The year 2012 was a pivotal moment—it was the year that the word “troll” became a staple of the modern lexicon, the year the troll became a lead character on the internet’s stage. Amanda Todd, 16, committed suicide after years of being bullied online, including attacks from anonymous strangers, while Australian television personality Charlotte Dawson attempted suicide after publicly battling trolls on Twitter. (Dawson survived the attempt, but committed suicide two years later, in 2014.) The BBC and Gawker unmasked racist and misogynistic trolls, respectively, putting human faces on an anonymous web epidemic. Governments considered troll legislation. Troll explainer pieces flourished. Google searches for “internet troll” spiked. Patton Oswalt dressed up like the kind that hangs out under bridges to spoof online trolling for the website Funny or Die.
“The more often journalists used the term, the more behaviors the term subsumed,” said Phillips. “By 2012, trolling was often used synonymously with just about everything that’s irritating on the internet—and is when the term started to become linguistically and categorically useless.”
We now use the word “troll” to describe both harmless prank texts to friends about cats and the kind of malicious prank phone calls that result in a SWAT team showing up at someone’s house.
“Internet trolling is one of the fastest spreading pieces of computer jargon of the 21st century,” Bishop wrote in 2014. “The term trolling has essentially gone from meaning provoking others for mutual enjoyment to meaning abusing others for only one’s own enjoyment.”

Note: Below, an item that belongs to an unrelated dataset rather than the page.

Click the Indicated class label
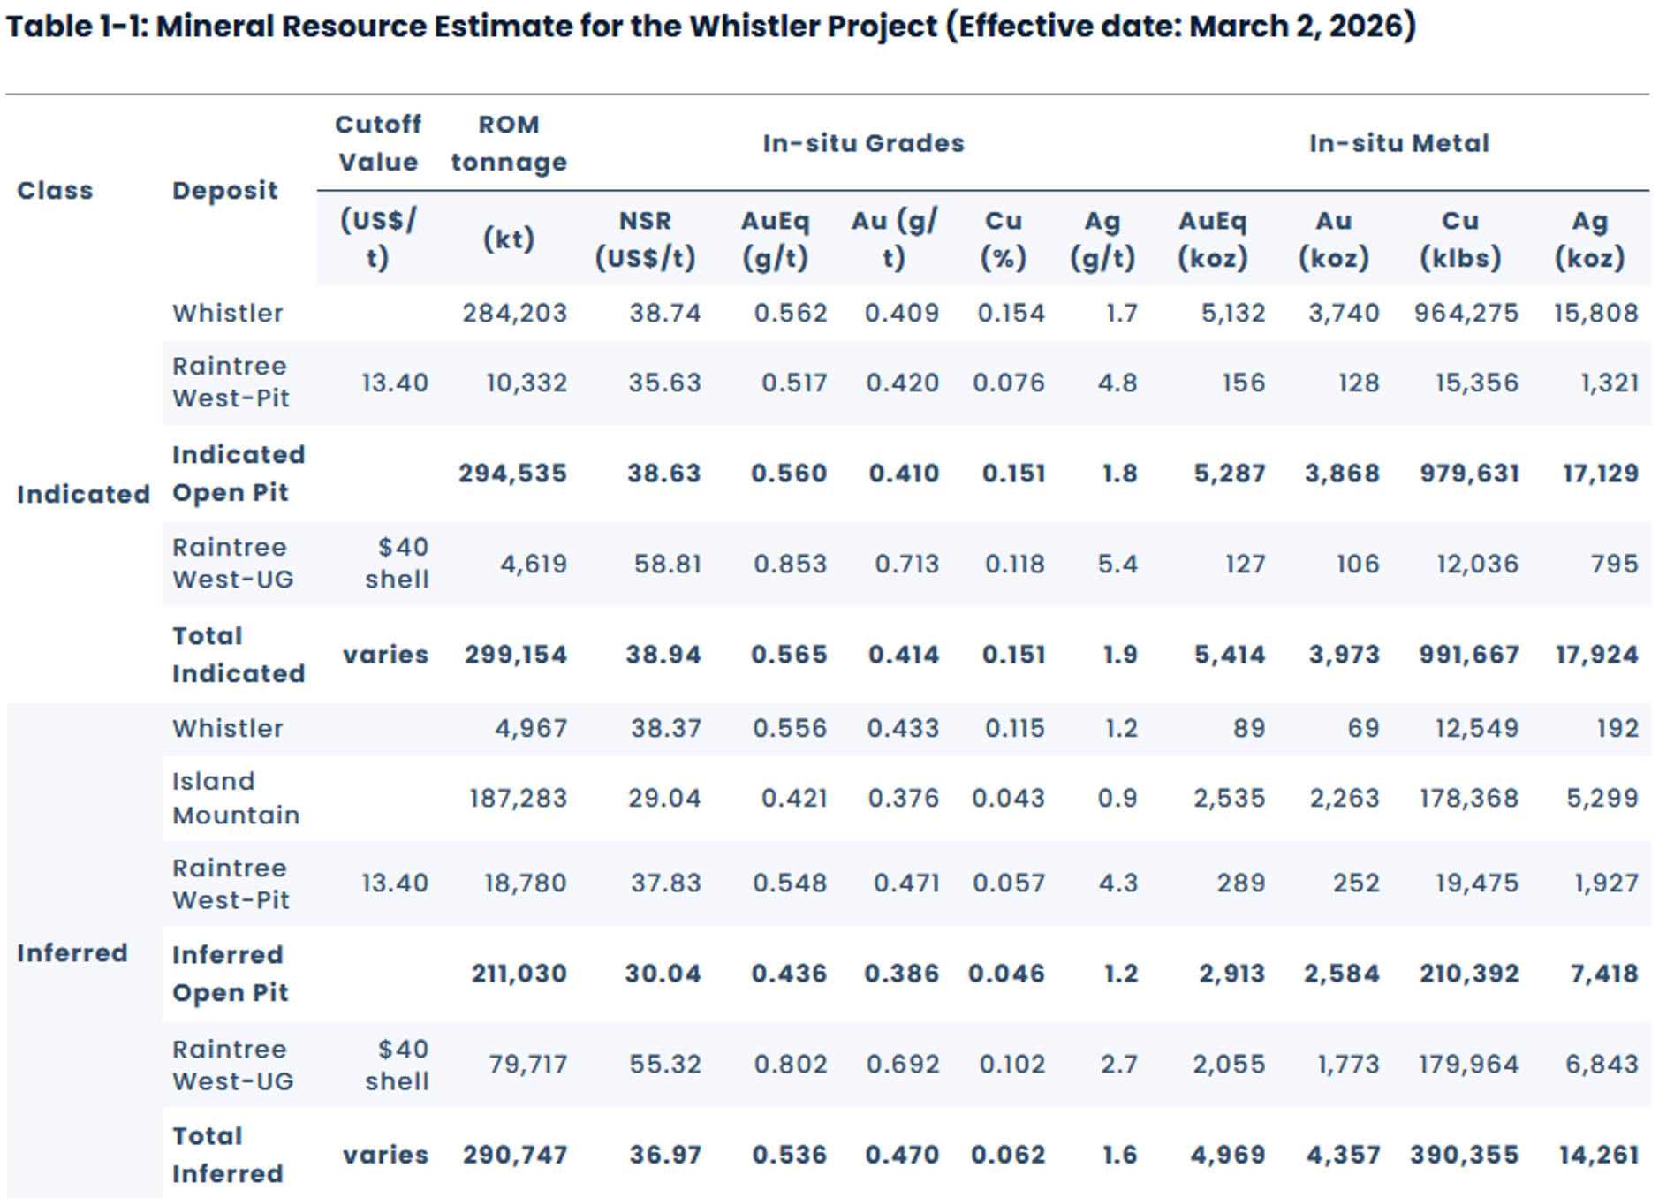Image resolution: width=1659 pixels, height=1198 pixels. [83, 494]
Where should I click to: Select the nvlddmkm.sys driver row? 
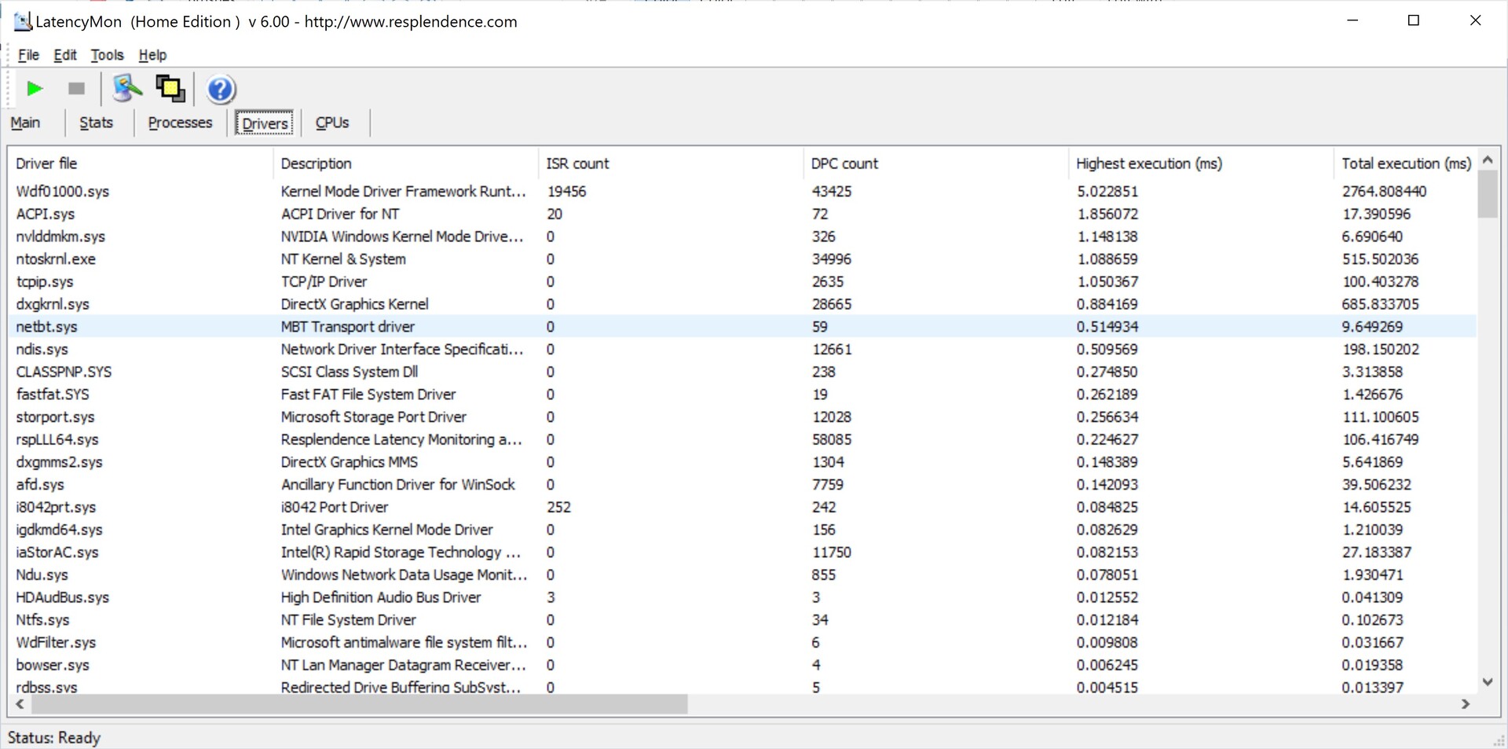click(60, 237)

Bishop argues that what now exists is two separate, but related definitions of trolling: “classical trolling” in which the end goal is a good laugh and “Anonymous” trolling which is actually predicated on harassment and abuse.

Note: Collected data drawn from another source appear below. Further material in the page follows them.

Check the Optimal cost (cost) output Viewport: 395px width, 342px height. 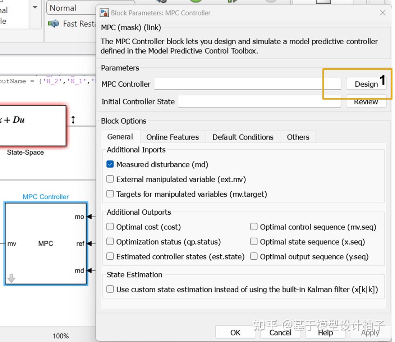[x=110, y=227]
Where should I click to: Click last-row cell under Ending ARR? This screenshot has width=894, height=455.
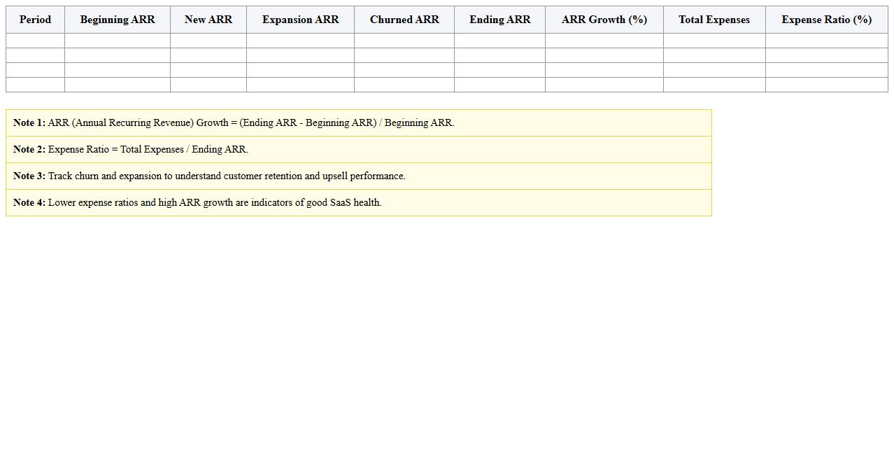coord(499,85)
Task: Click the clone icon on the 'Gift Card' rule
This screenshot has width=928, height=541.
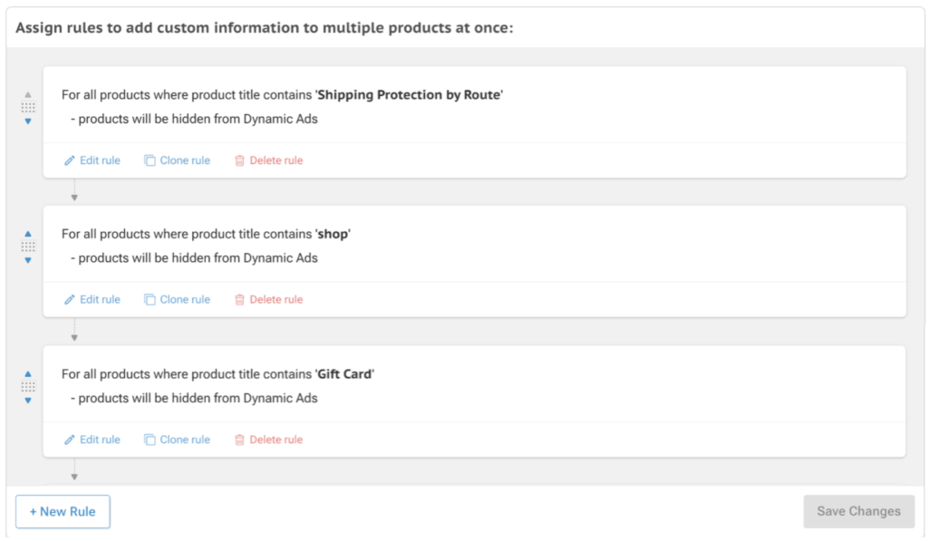Action: [149, 440]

Even the etymology of the word suggests two disparate meanings: while some argue that internet trolling derives from the antagonizing creatures that lurk under bridges ready to pounce on passersby in Scandinavian folklore, others suggest its meaning comes from trolling in fishing, in which lines are baited and dragged through the water.

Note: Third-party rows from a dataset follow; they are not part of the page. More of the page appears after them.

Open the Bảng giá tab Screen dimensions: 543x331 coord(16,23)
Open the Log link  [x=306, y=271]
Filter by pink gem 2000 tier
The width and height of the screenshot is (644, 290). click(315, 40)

Now trolling is used to describe a spectrum of behaviors. New York Times writer Farhad Manjoo is a troll alongside revenge-porn king Hunter Moore. On the internet today, it seems like practically everyone is a troll for one reason or another.
Both Phillips and Bishop point to the media’s broad use of the term troll as part of the reason the behavior itself has exploded.
“Media coverage has incentivized antagonistic online behaviors, and sensationalist media outlets and antagonists are locked in a feedback loop predicated on spectacle,” Phillips said. “The media benefits when online antagonists misbehave, and online antagonists benefit when media outlets report on [them].” (Exhibit A: Donald Trump.)
Phillips’ own work led her to the belief that we should steer away from the use of the word troll.
“If an online space is overrun by violently misogynist expression,” she said, “then I call the behavior violent misogyny, regardless of how the aggressors might describe it.”
Phillips pointed to Gamergate, the gaming industry culture war that has at times led to outright harassment. Female gamers have left their homes out of fear after Gamergate threats and bomb threats have forced the evacuation of Gamergate gatherings.
“Trolling became associated with GamerGate because that’s how members of the media framed the movement, rather than using the more accurate description of harassment or violent misogyny, which was what was actually happening,” Phillips said.
For me, the definition of troll has completely shifted over time. When I see the word troll in a headline, I don’t think of a devious prankster. The word troll makes me think of vicious sexism, racism, violence and hate.
The trouble with the term, Phillips argues, is that it means so many different things to different people—its evolution over time has made a clear definition elusive.
And an ambiguous definition also allows the most troubling troll behavior to exist in an ambiguous moral space. Maybe the best way to put an end to the worst kind of trolling is to stop talking about trolls altogether.